España inventa el existencialismo político

OPINIÓN

27 ago 2015 . Actualizado a las 05:00 h.

En los años sesenta del siglo pasado, cuando Europa dejaba atrás las guerras mundiales y sus conflictos derivados, y empezaba a emerger el Occidente democrático, liberal y de bienestar que ahora tenemos, todos vivíamos, incluso aquí, un tiempo de expansión y de modernización social que dio lugar a una juventud dorada. El cóctel de aquella felicidad hay que buscarlo en varios planos, como la libertad sexual, la motorización, el nuevo equipamiento de los hogares y la entrada de la cultura juvenil y de las modas europeas y americanas. Aunque el cambio más grande, sobre todo en España, fue la primera expansión de la universidad, que recolectaba a muchos jóvenes de diverso origen y procedencia que constituyeron la base de la expansión económica, y que fueron las élites juveniles de la transición.

Eran tiempos para vivir esperanzados, respirar juventud e incorporarnos a una sociedad en plena expansión de riqueza y libertad. Por eso llama la atención que en aquella misma época se extendiese por todas partes el existencialismo de Jean-Paul Sartre, que, ganándole la partida mediática y editorial a Jaspers y Marcel, y tendiendo puentes más o menos coherentes con Kierkegaard, nos hacía reflexionar sobre lo absurdo de nuestra propia existencia, y sobre la náusea existencial que generaba la finitud inexorable.
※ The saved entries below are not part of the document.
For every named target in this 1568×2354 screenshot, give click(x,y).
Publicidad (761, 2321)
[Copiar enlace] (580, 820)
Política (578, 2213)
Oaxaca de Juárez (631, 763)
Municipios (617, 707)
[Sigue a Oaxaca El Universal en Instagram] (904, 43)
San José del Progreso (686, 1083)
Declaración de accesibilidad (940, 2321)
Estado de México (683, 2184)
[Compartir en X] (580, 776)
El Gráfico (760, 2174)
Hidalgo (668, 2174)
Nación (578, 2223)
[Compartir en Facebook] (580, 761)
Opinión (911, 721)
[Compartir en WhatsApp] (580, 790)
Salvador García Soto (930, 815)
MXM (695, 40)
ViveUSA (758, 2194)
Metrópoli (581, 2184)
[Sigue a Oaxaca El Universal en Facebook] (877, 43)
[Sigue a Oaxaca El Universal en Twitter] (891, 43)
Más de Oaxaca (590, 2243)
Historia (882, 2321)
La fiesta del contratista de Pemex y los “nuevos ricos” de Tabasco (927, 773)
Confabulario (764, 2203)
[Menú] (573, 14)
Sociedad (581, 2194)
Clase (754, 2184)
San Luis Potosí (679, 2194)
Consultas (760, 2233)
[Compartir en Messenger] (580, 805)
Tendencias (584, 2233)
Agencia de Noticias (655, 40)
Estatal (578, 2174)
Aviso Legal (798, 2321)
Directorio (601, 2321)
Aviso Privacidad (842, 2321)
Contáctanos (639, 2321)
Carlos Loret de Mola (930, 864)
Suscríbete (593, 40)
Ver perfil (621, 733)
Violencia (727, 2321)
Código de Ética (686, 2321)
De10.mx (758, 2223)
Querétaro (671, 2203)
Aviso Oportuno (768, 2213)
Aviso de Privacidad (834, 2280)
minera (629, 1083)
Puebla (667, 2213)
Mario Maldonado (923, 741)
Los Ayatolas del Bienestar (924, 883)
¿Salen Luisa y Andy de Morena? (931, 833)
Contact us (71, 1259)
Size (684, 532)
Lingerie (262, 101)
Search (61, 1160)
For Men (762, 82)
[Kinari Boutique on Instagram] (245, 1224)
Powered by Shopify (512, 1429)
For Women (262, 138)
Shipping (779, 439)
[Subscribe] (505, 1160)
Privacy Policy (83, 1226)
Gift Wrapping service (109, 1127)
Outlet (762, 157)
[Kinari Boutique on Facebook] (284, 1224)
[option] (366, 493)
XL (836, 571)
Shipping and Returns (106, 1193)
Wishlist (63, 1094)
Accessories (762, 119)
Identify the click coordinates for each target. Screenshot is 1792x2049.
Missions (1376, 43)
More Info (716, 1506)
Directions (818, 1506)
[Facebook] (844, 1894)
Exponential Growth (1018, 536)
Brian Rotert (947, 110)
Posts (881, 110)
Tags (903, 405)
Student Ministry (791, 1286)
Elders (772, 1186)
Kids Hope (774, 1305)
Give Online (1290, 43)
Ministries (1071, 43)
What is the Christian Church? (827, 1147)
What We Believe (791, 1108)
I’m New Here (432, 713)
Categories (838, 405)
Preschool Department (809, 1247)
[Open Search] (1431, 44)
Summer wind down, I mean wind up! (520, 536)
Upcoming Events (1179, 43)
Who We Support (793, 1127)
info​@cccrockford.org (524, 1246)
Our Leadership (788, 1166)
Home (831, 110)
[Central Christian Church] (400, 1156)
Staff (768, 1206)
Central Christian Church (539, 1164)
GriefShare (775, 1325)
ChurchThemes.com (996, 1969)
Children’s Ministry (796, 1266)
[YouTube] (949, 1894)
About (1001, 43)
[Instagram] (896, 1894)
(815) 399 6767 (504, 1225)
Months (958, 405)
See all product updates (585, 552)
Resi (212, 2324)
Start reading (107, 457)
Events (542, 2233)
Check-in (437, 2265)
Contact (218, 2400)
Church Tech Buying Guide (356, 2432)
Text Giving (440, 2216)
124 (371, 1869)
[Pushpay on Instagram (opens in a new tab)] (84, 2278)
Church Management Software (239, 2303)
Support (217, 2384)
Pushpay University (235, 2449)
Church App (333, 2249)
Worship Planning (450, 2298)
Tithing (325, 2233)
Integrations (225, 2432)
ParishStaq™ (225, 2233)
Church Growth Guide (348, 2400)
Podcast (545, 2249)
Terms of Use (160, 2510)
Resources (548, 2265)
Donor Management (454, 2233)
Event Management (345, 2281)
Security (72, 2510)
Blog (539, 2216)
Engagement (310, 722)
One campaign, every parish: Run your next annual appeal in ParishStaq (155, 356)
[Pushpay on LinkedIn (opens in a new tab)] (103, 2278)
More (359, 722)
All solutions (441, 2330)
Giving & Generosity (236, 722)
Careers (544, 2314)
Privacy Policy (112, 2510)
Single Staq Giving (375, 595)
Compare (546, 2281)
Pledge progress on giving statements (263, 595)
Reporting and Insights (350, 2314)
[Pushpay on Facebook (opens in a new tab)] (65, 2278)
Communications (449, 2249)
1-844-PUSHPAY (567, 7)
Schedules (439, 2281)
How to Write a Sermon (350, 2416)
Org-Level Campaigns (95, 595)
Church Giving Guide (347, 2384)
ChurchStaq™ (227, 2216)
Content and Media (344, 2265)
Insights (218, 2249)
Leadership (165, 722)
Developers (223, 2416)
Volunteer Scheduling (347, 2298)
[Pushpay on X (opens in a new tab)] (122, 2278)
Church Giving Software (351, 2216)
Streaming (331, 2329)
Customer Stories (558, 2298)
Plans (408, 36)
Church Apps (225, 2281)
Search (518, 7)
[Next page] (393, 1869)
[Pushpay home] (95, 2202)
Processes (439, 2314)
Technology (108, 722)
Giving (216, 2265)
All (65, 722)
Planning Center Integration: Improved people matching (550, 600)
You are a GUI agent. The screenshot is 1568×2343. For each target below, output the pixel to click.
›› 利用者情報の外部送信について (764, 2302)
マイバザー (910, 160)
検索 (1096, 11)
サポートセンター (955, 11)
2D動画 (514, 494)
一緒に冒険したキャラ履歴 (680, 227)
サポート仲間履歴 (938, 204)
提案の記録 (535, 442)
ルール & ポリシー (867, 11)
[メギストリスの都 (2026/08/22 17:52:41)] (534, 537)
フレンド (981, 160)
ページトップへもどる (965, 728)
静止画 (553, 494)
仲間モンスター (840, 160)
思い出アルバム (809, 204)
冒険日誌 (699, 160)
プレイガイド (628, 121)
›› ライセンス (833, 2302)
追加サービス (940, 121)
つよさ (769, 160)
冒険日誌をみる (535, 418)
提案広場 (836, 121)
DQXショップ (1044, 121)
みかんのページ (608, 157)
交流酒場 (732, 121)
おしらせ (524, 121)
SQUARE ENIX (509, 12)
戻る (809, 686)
Aunque una cierta cultura existencialista también era útil para ligar -porque ni Sartre pudo superar el «primum vivere, deinde philosophare»-, teníamos que soportar una permanente tensión entre lo que deseábamos y lo que el éxito destruía. Y por eso vinieron a liberarnos, entre otros, Marcuse y Fromm, que, rescatando la nostalgia del marxismo que el propio Sartre había colado en los mercados, nos convencieron de que la distancia generacional con nuestros padres era un abismo, y que la conquista de nuestra identidad exigiría un revolución eterna.

De aquella esquizofrenia existencial, que enfrentaba nuestra felicidad real con nuestra angustia teórica, me acuerdo ahora a diario, y no solo para concluir que el tiempo convierte a ciertos sabios y líderes en émulos de Calleja, sino para tratar de entender esta sociedad española de hoy que enfrenta su bienestar real -algo ajado, pero evidente- con nuestra necesidad de ser unos teóricos desgraciados, empobrecidos y hambrientos, que sentimos la absurda obligación de hacer la revolución contra nosotros mismos y contra el sistema y el país que fundamentan nuestro bienestar.

Lo malo es que ahora no tenemos a Sartre ni a Marcuse, ni un mundo en ebullición y cambio hacia un bienestar que, en términos generales, nos sale por las orejas. Por eso estamos haciendo el camino al revés. Antes nos angustiaba la teoría y nos daba esperanzas la realidad. Y ahora nos aburre el bienestar y nos pone la incertidumbre que alientan los saltimbanquis.